Collection entries
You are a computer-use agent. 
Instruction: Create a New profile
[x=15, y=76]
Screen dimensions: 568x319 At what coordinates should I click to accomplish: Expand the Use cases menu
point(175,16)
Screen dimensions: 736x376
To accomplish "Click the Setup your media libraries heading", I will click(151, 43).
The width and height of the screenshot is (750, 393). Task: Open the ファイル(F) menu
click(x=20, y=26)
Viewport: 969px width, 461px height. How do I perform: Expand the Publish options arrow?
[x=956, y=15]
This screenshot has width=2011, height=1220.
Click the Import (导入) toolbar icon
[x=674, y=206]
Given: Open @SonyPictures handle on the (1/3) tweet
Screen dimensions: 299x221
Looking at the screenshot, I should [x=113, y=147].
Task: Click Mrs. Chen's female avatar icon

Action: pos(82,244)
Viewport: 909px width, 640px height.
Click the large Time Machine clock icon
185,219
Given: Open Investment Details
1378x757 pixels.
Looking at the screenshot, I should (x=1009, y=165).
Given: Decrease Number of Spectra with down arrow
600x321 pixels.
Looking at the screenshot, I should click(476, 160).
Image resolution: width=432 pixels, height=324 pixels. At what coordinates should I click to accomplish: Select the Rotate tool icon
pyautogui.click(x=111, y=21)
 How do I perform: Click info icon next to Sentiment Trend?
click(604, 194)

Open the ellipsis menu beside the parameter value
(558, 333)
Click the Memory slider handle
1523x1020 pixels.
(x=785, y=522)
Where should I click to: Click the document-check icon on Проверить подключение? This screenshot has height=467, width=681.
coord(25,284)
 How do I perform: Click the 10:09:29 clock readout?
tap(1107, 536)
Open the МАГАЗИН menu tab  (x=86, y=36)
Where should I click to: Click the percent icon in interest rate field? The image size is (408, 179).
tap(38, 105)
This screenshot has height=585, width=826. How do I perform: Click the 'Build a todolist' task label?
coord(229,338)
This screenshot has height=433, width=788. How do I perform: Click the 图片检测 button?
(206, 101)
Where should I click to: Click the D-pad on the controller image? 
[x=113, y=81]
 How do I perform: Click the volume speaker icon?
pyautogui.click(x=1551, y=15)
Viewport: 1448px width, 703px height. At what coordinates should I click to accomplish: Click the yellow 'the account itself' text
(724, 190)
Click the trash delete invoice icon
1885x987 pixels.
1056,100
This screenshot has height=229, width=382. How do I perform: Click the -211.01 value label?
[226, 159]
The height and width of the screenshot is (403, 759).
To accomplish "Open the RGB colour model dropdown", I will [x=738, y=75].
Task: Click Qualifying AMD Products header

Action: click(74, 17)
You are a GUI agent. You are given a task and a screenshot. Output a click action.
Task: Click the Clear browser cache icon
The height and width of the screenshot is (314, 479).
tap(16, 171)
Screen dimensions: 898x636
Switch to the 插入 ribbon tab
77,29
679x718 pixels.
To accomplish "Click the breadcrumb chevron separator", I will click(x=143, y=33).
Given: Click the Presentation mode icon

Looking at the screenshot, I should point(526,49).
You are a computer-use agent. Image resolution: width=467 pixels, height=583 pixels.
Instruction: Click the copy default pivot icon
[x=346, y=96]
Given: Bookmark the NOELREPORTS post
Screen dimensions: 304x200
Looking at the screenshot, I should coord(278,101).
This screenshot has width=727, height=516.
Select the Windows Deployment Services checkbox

- Requirements
Return, unchanged and in order, the entries from the first line through the line containing "Open the МАГАЗИН", with that line included.

- Complete output
You are a computer-use agent. 
Instruction: Create a New profile
[x=15, y=76]
Screen dimensions: 568x319 At what coordinates should I click to accomplish: Expand the Use cases menu
point(175,16)
Screen dimensions: 736x376
To accomplish "Click the Setup your media libraries heading", I will click(151, 43).
The width and height of the screenshot is (750, 393). Task: Open the ファイル(F) menu
click(x=20, y=26)
Viewport: 969px width, 461px height. How do I perform: Expand the Publish options arrow?
[x=956, y=15]
This screenshot has width=2011, height=1220.
Click the Import (导入) toolbar icon
[x=674, y=206]
Given: Open @SonyPictures handle on the (1/3) tweet
Screen dimensions: 299x221
Looking at the screenshot, I should [x=113, y=147].
Task: Click Mrs. Chen's female avatar icon

Action: pos(82,244)
Viewport: 909px width, 640px height.
Click the large Time Machine clock icon
185,219
Given: Open Investment Details
1378x757 pixels.
Looking at the screenshot, I should (x=1009, y=165).
Given: Decrease Number of Spectra with down arrow
600x321 pixels.
Looking at the screenshot, I should click(476, 160).
Image resolution: width=432 pixels, height=324 pixels. At what coordinates should I click to accomplish: Select the Rotate tool icon
pyautogui.click(x=111, y=21)
 How do I perform: Click info icon next to Sentiment Trend?
click(604, 194)

Open the ellipsis menu beside the parameter value
(558, 333)
Click the Memory slider handle
1523x1020 pixels.
(x=785, y=522)
Where should I click to: Click the document-check icon on Проверить подключение? This screenshot has height=467, width=681.
coord(25,284)
 How do I perform: Click the 10:09:29 clock readout?
tap(1107, 536)
Open the МАГАЗИН menu tab  (x=86, y=36)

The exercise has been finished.